The VM only knows i64.add. Extend the dispatch with i64.sub, i64.mul, and i64.div_s. Each is its own else if branch with the same pop-pop-compute-push shape.
To test, set write_wat_manually = true and try this WAT:
i64.const 8
i64.const 2
i64.div_s
Then try i64.sub (with 5 then 3) and i64.mul.
if (stringStartsWith(line, "i64.const ")) {
stack[stack_pointer] = @as(i64, line[line.len - 1]) - '0';
stack_pointer += 1;
} else if (stringsEqual(line, "i64.add")) {
const y: i64 = stack[stack_pointer - 1];
const x: i64 = stack[stack_pointer - 2];
stack_pointer -= 2;
stack[stack_pointer] = x + y;
stack_pointer += 1;
}
// YOU: else if "i64.sub" -> pop, pop, push x - y
// YOU: else if "i64.mul" -> pop, pop, push x * y
// YOU: else if "i64.div_s" -> pop, pop, push @divTrunc(x, y)
else {
printString("error: unknown instruction\n");
return;
}
} else if (stringsEqual(line, "i64.sub")) {
const y: i64 = stack[stack_pointer - 1];
const x: i64 = stack[stack_pointer - 2];
stack_pointer -= 2;
stack[stack_pointer] = x - y;
stack_pointer += 1;
} else if (stringsEqual(line, "i64.mul")) {
const y: i64 = stack[stack_pointer - 1];
const x: i64 = stack[stack_pointer - 2];
stack_pointer -= 2;
stack[stack_pointer] = x * y;
stack_pointer += 1;
} else if (stringsEqual(line, "i64.div_s")) {
const y: i64 = stack[stack_pointer - 1];
const x: i64 = stack[stack_pointer - 2];
stack_pointer -= 2;
stack[stack_pointer] = @divTrunc(x, y);
stack_pointer += 1;
}
Order matters now.

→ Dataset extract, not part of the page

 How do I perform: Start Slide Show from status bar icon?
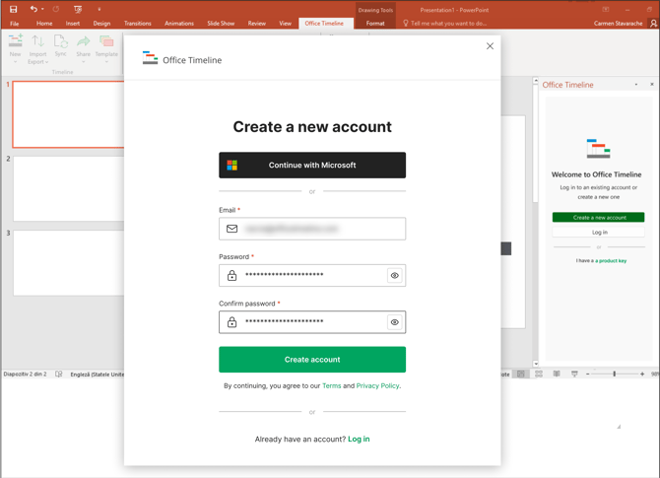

Walk through 5 - 3:
1. Source order is 5, then -, then 3.
2. Push 5. Stack: [5].
3. Push 3. Stack: [5, 3] -- 3 is on top.
4. Pop into y: gets 3 (top). Pop into x: gets 5.
5. Compute x - y = 5 - 3 = 2. Push. Stack: [2].
The order in the source flows straight to the order on the stack. That's why we name y first -- it's the one on top, the one pushed last, the right-hand operand. Same shape for i64.div_s: x / y where y is the divisor. Get this wrong once and 8 / 2 becomes 2 / 8 = 0.
The repetition is real -- four branches that almost do the same thing. Hold off the urge to factor it. Once we're solid on stack semantics, a refactor is cheap.